As strange as it sounds, most adults actually carry more than one of the many known herpes viruses. After the initial acute infection, these viruses establish life-long infections within their hosts and cause things such as cold sores, keratitis, genital herpes, shingles, and infectious mononucleosis along with a wide range of other diseases. Some strains of the herpes virus can lead to cancer.
During the latent phase of the infection, the virus remains dormant for long periods of time but is still able to cause occasional reactivations which can lead to disease. A study which was published on June 30th in PLOS Pathogens journal suggests that attacking the herpes virus DNA with CRISPR/Cas9 genome editing technology can suppress virus replication and in some cases lead to complete elimination of the virus.
The CRISPR/Cas9 works by targeting specific DNA sequences and inducing clean cuts across both strands of the DNA. When it comes to mammalian cells, these cuts are flagged and abruptly repaired by an emergency repair system known as the NHEJ (non-homologous end-joining). NHEJ is efficient but not very accurate and oftentimes results in the insertion or complete deletion of a few DNA bases at the repair site. Because DNA is read in codons of three bases at a single time, small changes such as these in critical positions often destroy the function of the respective gene and its protein product.
Robert Jan Lebbink from the University Medical Center in Utrecht, The Netherlands along with colleagues say that CRISPR/Cas9 was able to target and mutate latent herpes virus DNA in infected human cells and may potentially prevent diseases associated with the virus.
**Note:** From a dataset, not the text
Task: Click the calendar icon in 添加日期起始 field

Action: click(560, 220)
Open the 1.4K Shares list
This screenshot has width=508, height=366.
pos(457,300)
To test the theory, researchers devised specific guide (g)RNAs, which are sequences that are complementary to vital parts of the viral genome and function as “molecular addresses”. These gRNAs, when combined with the molecular scissors part of the CRISPR/Cas9 system should lead to specific cuts and subsequent mutations in the herpes virus DNA, crippling the virus.
In this systematic approach, researchers looked at three different members of the herpes virus group: herpes simplex virus type 1 (HSV-1) which cause cold sores and herpes keratitis, human cytomegalovirus (HCMV), which is the most common viral cause of birth defects. This is when the virus is transmitted from mother directly into the fetus. Lastly, they looked at Epstein-Barr virus (EBV) which causes infectious mononucleosis and multiple types of cancer.
Researchers worked with lymphoma cells that were latently infected with EBV and were able to show that the introduction of gRNAs that target specific EBV DNA sequences can introduce mutations at the targeted sites. These types of mutations can get rid of essential functions of the virus as well as destabilize the viral DNA molecules. The team reported that by using two different gRNAs targeting an essential EBC gene they are able to induce loss of over 95% of EBV genomes from the host cells.
During the latent infection, HCMV genomes exist as circular DNA molecules in the nucleus of host cells. When the virus was reactivated, HCMV replication proceeded very slowly. When appropriate gRNAs were used, the researchers discovered that CRISPR/Cas9 editing is able to effectively impair HCMC replication. They also found that emergence of escape variants that bypass CRISPR/Cas9 editing, suggesting that simultaneous editing at multiple critical sites in the HCMV genome is required in order to avoid the development of resistant genomes.
In comparison to HCMV, HSV-1 multiples far quicker. When the researchers tested various gRNAs targeting different essential HSV-1 genes in conjunction with CRISPR/Cas9, they found that many of them were able to reduce the replication of the virus. When they combined two of the gRNAs, simultaneously targeting two essential genes, they were able to completely suppress the replication of HSV-1. At the same time, this allowed them to induce editing during the latent phase when the viral DNA was not actively multiplying.
The researchers say they observed highly efficient and specific clearance of EBV from latently infected tumor cells and impairment of HSV-1 and HCMV replication in human cells. Although CRISPR/Cas9 was inefficient at directing genome engineering of quiescent HSV-1, virus replication upon reactivation of quiescent HSV-1 was efficiently abrogated using anti-HSV-1 gRNAs. They hope the results may allow the design of effective therapeutic strategies that will be able to target human herpes viruses during both latent and productive infections.